I have no (simple) idea of how to debug this because the log files (both supervisor and core) show nothing of relevance. Does anyone have any suggestions?
I am not entirely sure whether this happened for me since 0.110 though. I have been having issues for a few weeks and recently moved from Ubuntu to a Proxmox setup because of the (reverted!) deprecation announcement. So I am not sure whether it’s because of that or some HA bug.
Home Assistant is built around an event loop. This means that there is always only a single task running at the core of the system. When a task needs to do I/O, they schedule an I/O task and suspend themselves until the I/O is done.

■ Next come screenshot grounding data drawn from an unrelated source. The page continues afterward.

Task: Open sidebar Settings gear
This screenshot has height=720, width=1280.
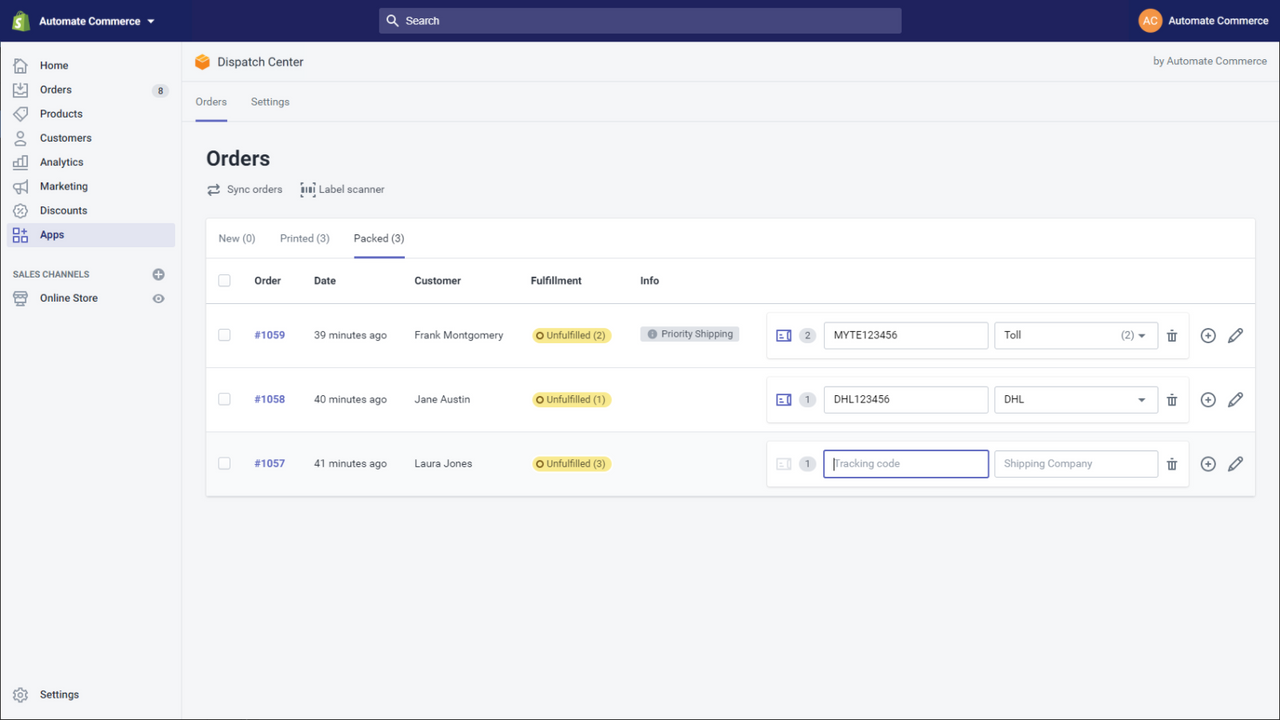Action: pos(22,694)
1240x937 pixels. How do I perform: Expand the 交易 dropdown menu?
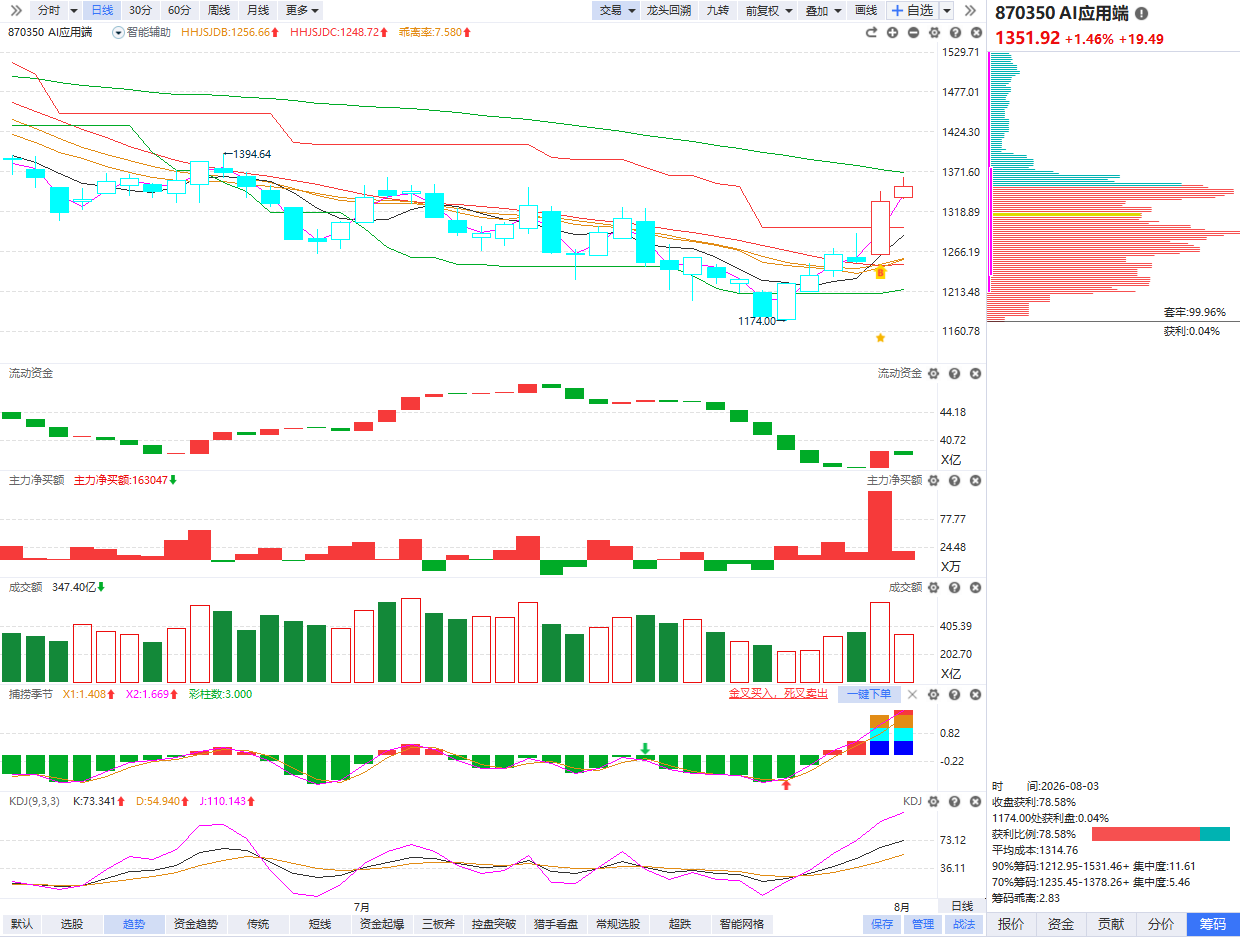tap(617, 10)
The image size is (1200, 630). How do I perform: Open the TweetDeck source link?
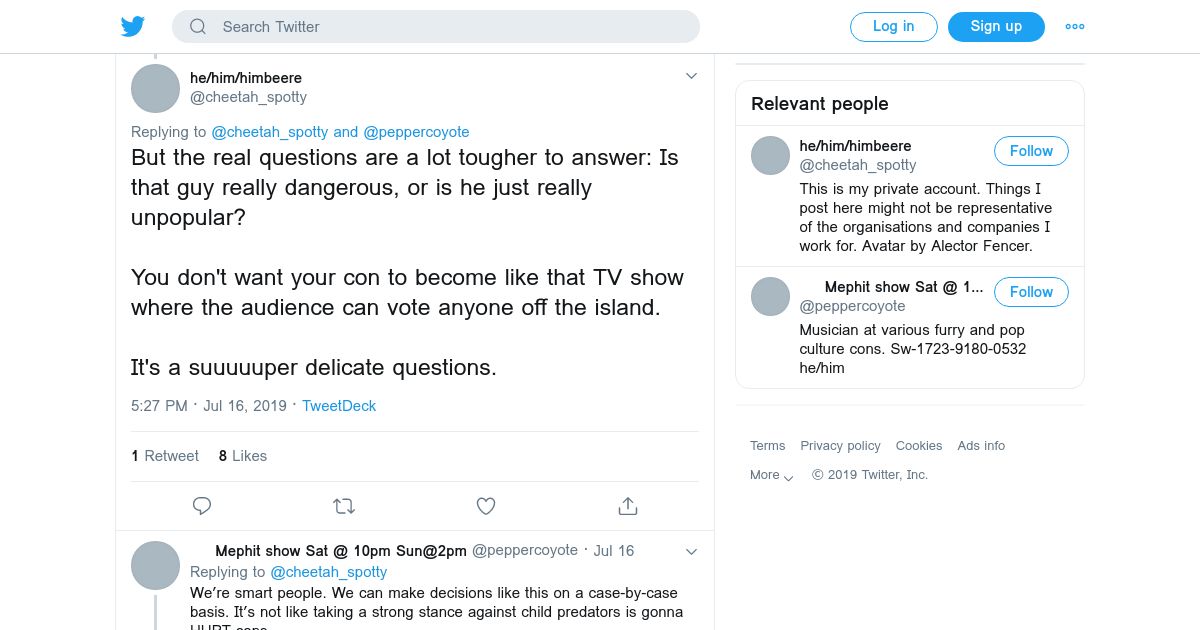coord(339,406)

I don’t know if it is the cause here, but one reason for Home Assistant not acting for several seconds is if an incorrectly coded integration is doing I/O inside the task, instead of scheduling an I/O task. Now the whole event loop blocks and no other tasks are processed until the I/O is done.
A good first start is to make sure you don’t have any warnings about I/O in the event loop in your logs. If you do, get those fixed should be step 1.
I noticed something similar this last week. Maybe related? I’m running hass supervised on a nuc. I noticed my nuc fan was full speed following a restart and would not come down, temp was spiking. Upon investigation the python3 process for the supervisor was using 100% cpu and not going down. Since I’m in a docker, I restarted the supervisor and everything went back to normal. No idea what caused the problem as I didn’t see anything in the logs, but it seemed to be a pretty good bandaid.